→ **PROBLEM REQUIREMENTS**
Identify every line in the items below that contains the word "icon" and copy each of those lines.

→ **EXTRACTED MATERIAL**
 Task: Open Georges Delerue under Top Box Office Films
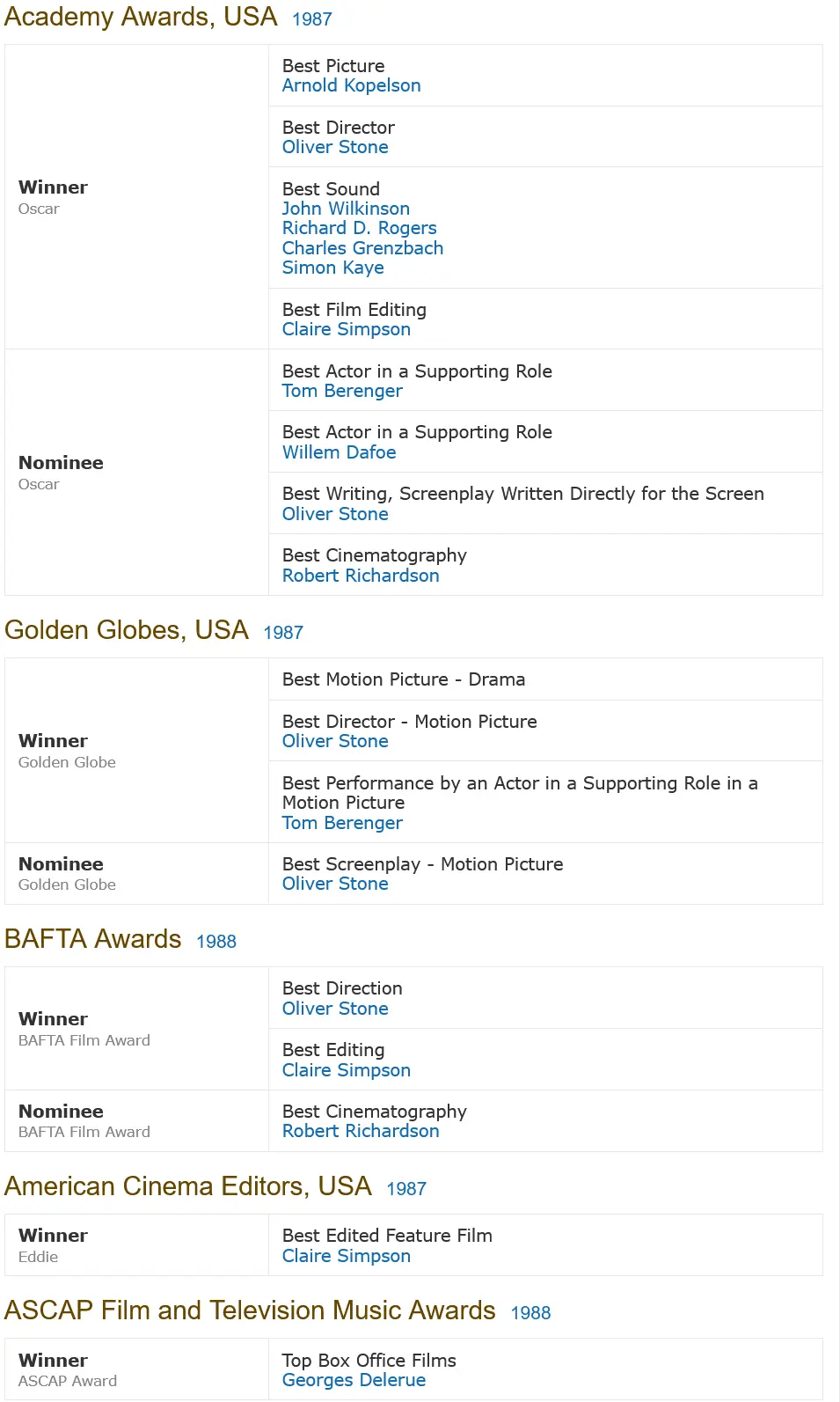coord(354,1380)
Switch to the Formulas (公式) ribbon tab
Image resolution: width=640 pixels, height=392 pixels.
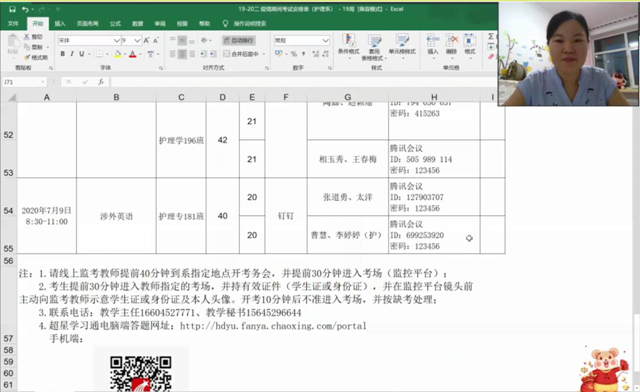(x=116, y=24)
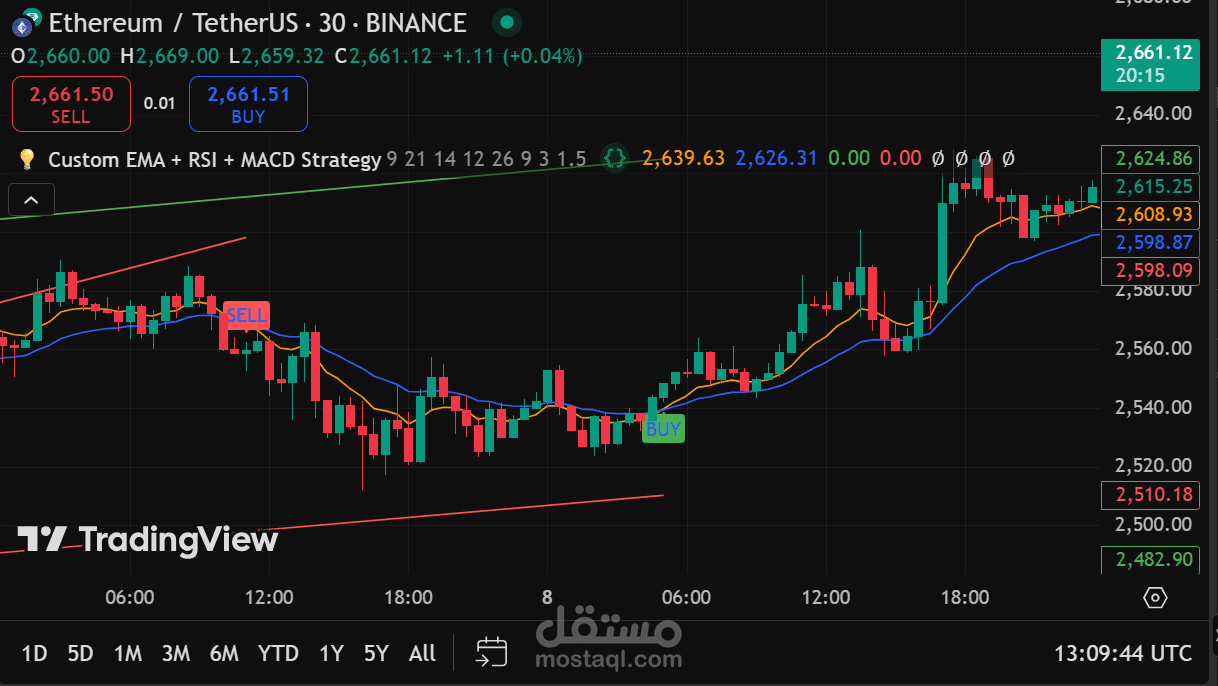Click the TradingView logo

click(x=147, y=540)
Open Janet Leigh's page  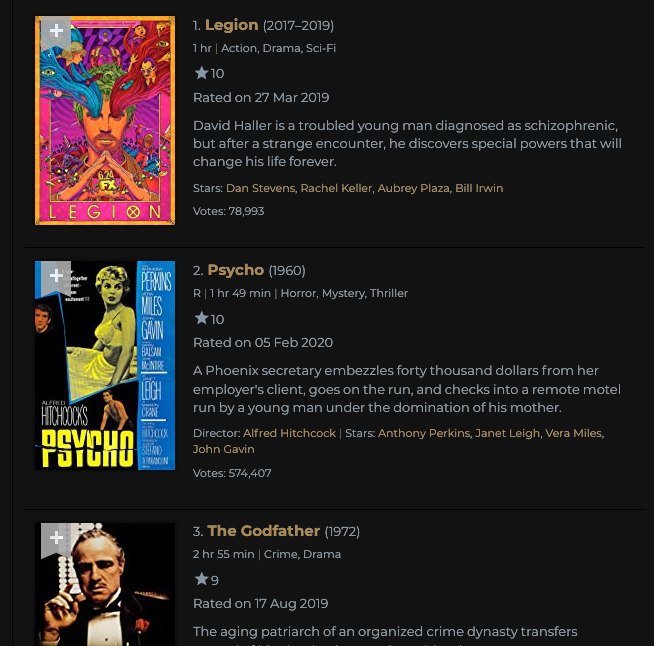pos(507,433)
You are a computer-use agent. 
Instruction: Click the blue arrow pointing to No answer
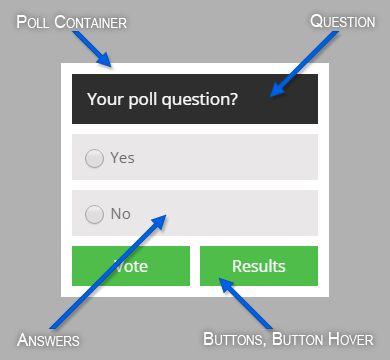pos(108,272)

* * *

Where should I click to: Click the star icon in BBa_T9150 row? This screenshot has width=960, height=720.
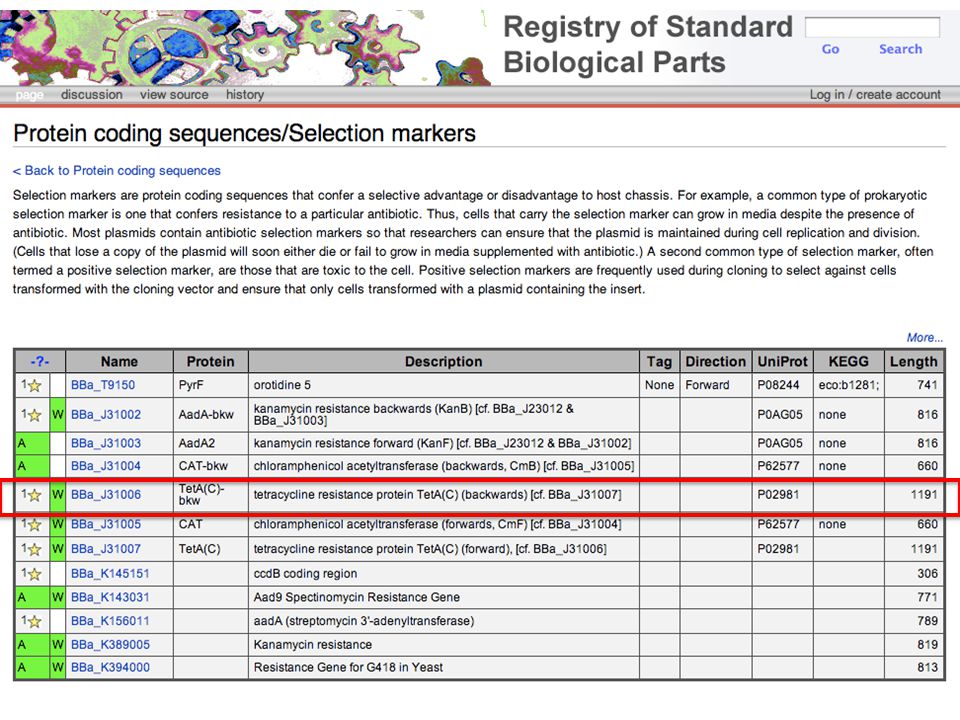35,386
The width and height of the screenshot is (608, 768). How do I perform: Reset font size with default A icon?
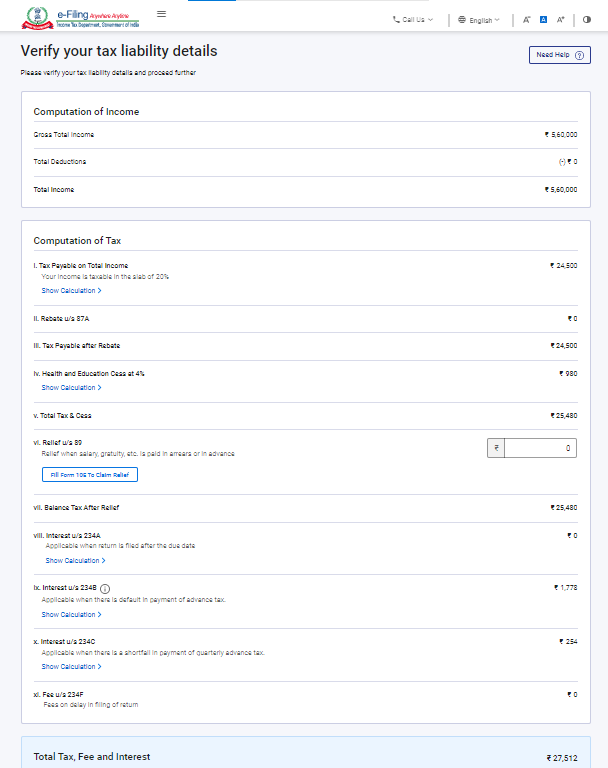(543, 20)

→ **RESULT FOR THIS TASK**
Where should I click to: Click the star icon in BBa_T9150 row? This screenshot has width=960, height=720.
The width and height of the screenshot is (608, 768). How do I perform: Reset font size with default A icon?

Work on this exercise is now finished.